Analysis Paralysis and Tunnel Vision
- By Matt Stephens
- July 18, 2005
Analysis paralysis is a term used to describe the state that a team lapses into when their analysis effort just doesn't progress because they're stuck creating overly precise UML diagrams, and arguing repeatedly over whether to use "includes" or "extends" on their use case diagrams. In some ways it could be seen as the opposite to the desired flow state.
It's really noticeable that teams who slip into analysis paralysis are often deeply anxious. Obviously there's the stress when they realize that they haven't made any progress for several months, but that's different. The anxiety begins earlier, when they boldly adopt an unfamiliar methodology on a new project.
Anxiousness is commonly associated with tunnel vision, in which a person gets too entrenched in one particular approach, and forgets to stand back and look at the bigger picture, to look for better alternatives. In his book Emotional Design, Donald Norman provides a nice example. If someone in an auditorium shouts "Fire!," the stampeding herd might be faced with an Exit door that happens to open inward. The visceral response in such situations is to try to push the door outward, in the direction of their escape; and if the door doesn't budge, to push harder. All higher-level reasoning has gone out the window (which the crowd would also consider if they weren't stricken with tunnel vision at that moment).
Slightly less dramatically, people also encounter tunnel vision in their reasoning process when they are faced with a task which exceeds their current level of ability. They become anxious, and their problem-solving ability narrows in scope so that all they can do is focus on the single, linear path that happens to be right in front of them. Lateral thinking? Wossat then?
So, what does this have to do with analysis paralysis? I have this theory that developers who encounter analysis paralysis do so because they've got tunnel vision. They're following a methodology because they desperately want to do the right thing. And because they want to do the right thing, they take every step in the methodology literally.
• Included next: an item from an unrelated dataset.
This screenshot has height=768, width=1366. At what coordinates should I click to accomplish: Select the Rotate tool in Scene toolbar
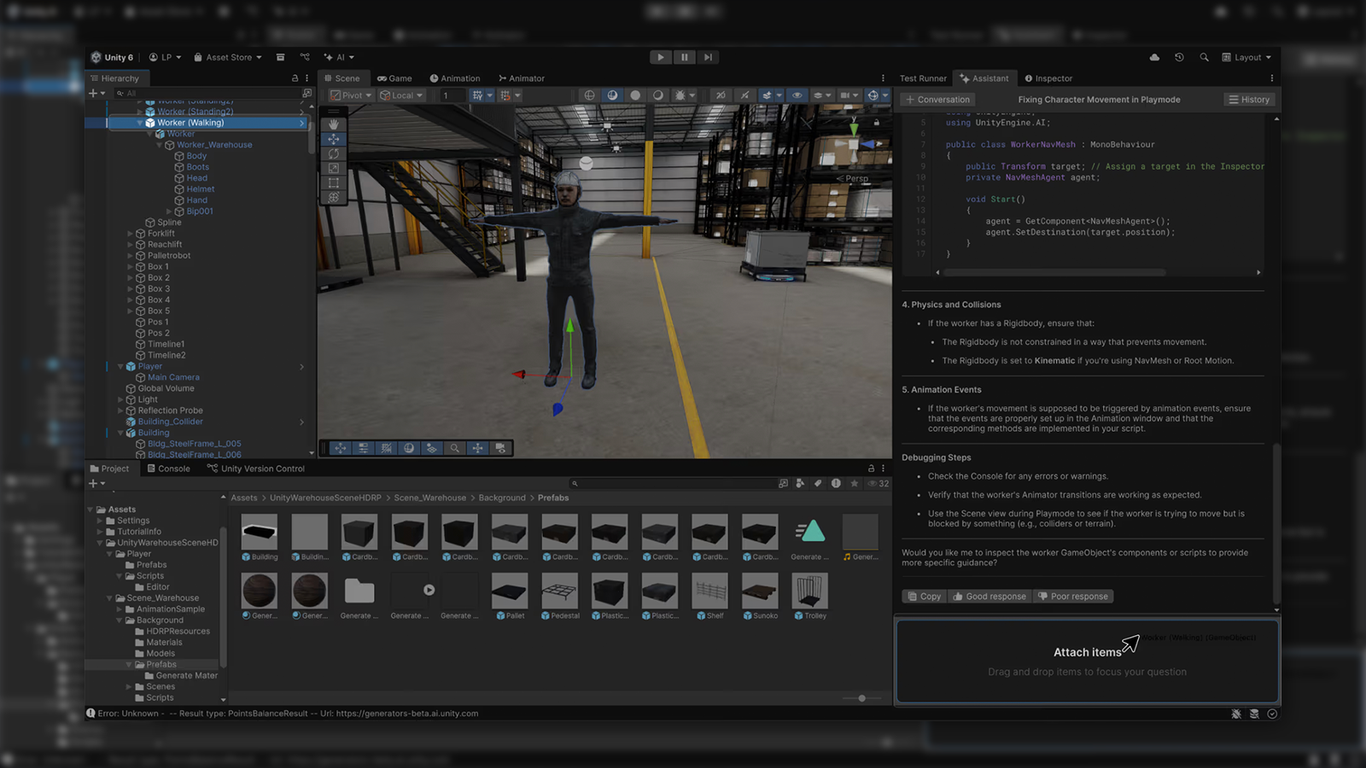[x=334, y=154]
They don't think about alternatives, the most important alternative being choosing not to do a particular prescribed step.
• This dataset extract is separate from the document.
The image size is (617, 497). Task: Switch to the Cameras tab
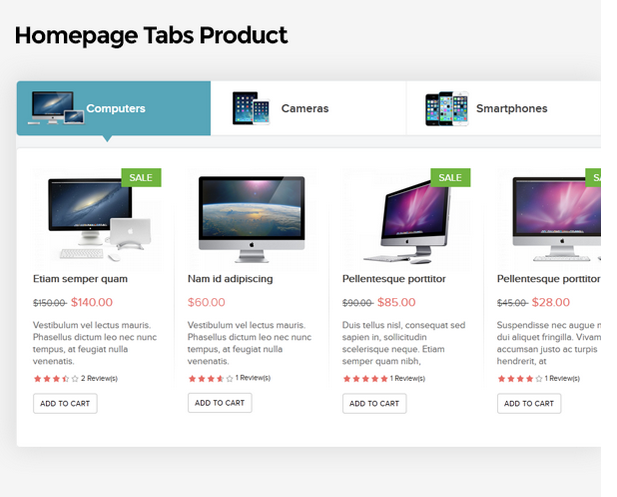[x=308, y=108]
They get into this state for the same reason why they opted to follow a methodology in the first place: because they don't, strictly speaking, know how to proceed. Their hope is that the methodology will tell them how to get from A to B (or more precisely, how to get from the initial vague notion that "we need to write some software" to working source code that fulfils some specific business needs).
Essentially, the team members who have just adopted a new methodology are learning as they go along. In other words, the developers are faced with a task which (for the time being at least) is greater than the sum of their abilities. So they become anxious, possibly without realizing it. They're afraid to experiment or tailor the process. The natural outcome is that they develop tunnel vision, meaning that their higher-level reasoning abilities become very restricted, leaving them in a visceral state just barely able to follow the prescribed steps of their chosen methodology. So let's hope it's a good one, for their sakes!
Analysis paralysis is a core topic in my upcoming book Use Case Driven Object Modeling with UML: Theory and Practice (co-authored with Doug Rosenberg). (Actually it's not due to be published for a while so don't rush out looking for it just yet!)